» **Directions**: Beginning at the first line of the material, output each line exactly until you reach and include the line containing "The width and". Leave every picture out.

[[ Input for this task, beginning ]]

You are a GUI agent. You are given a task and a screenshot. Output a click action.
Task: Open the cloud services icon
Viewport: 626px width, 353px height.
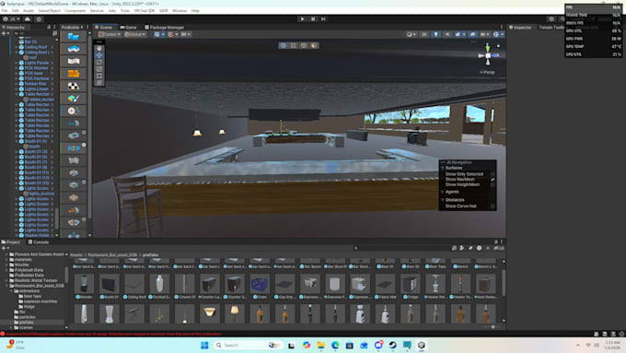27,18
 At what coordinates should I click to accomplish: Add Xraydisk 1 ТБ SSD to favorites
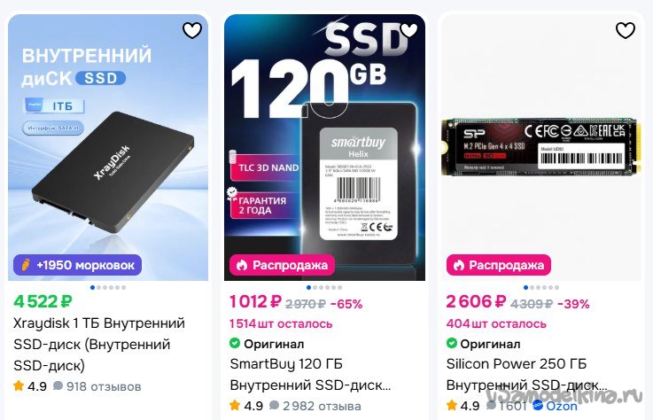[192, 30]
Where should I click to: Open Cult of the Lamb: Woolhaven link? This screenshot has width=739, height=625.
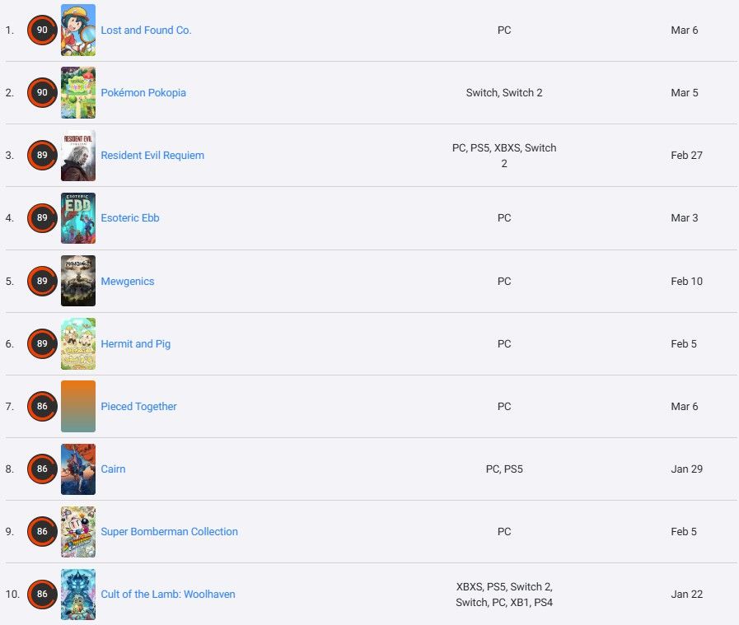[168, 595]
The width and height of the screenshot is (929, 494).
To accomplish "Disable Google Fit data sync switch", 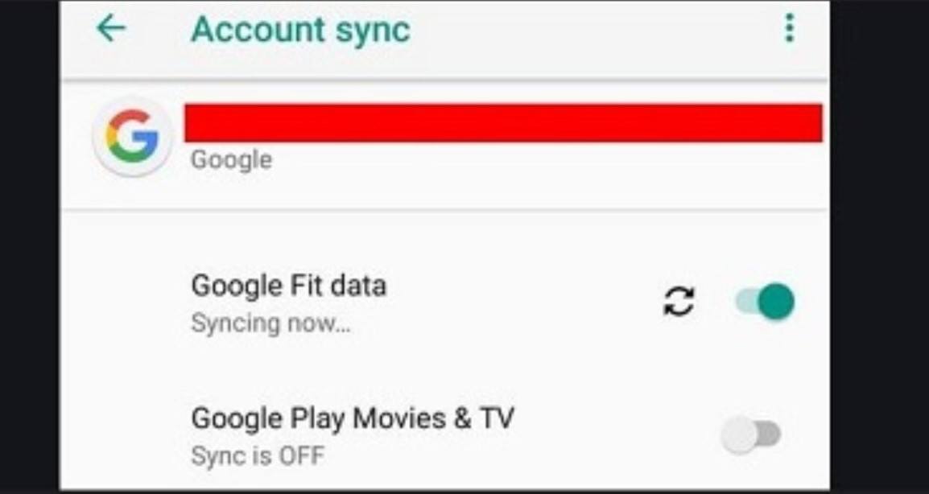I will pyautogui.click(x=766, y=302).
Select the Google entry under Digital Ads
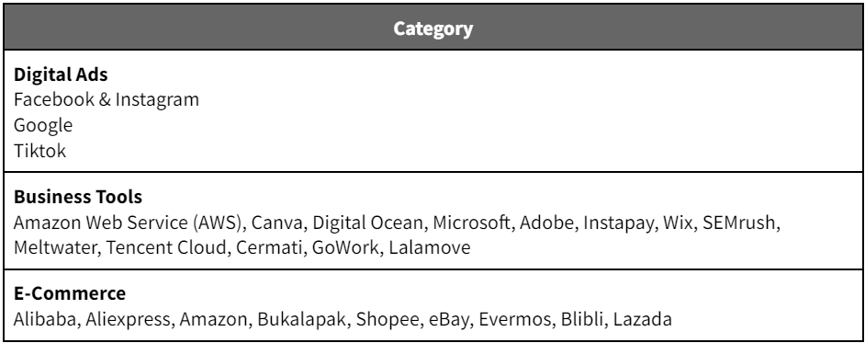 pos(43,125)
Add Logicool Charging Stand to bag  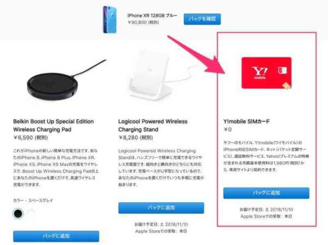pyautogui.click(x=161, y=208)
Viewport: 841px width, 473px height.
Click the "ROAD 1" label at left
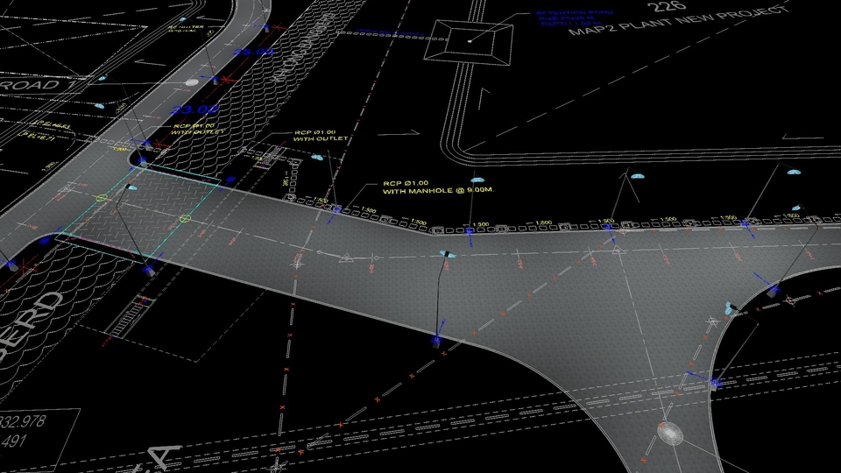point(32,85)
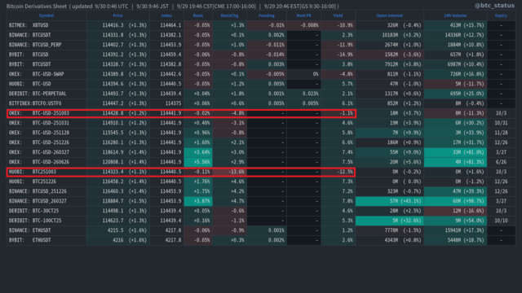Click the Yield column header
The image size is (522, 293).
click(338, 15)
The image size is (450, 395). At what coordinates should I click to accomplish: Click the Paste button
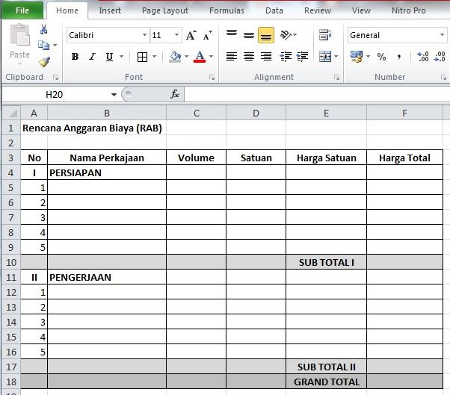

[[ Input for this task, end ]]

» **Reply**:
You are a GUI agent. You are given a task and a screenshot. Output a click action.
Task: Open the cloud services icon
Viewport: 626px width, 353px height.
27,18
 At what coordinates should I click to accomplish: Add Xraydisk 1 ТБ SSD to favorites
[192, 30]
Where should I click to: Open Cult of the Lamb: Woolhaven link? This screenshot has width=739, height=625.
[168, 595]
The width and height of the screenshot is (929, 494).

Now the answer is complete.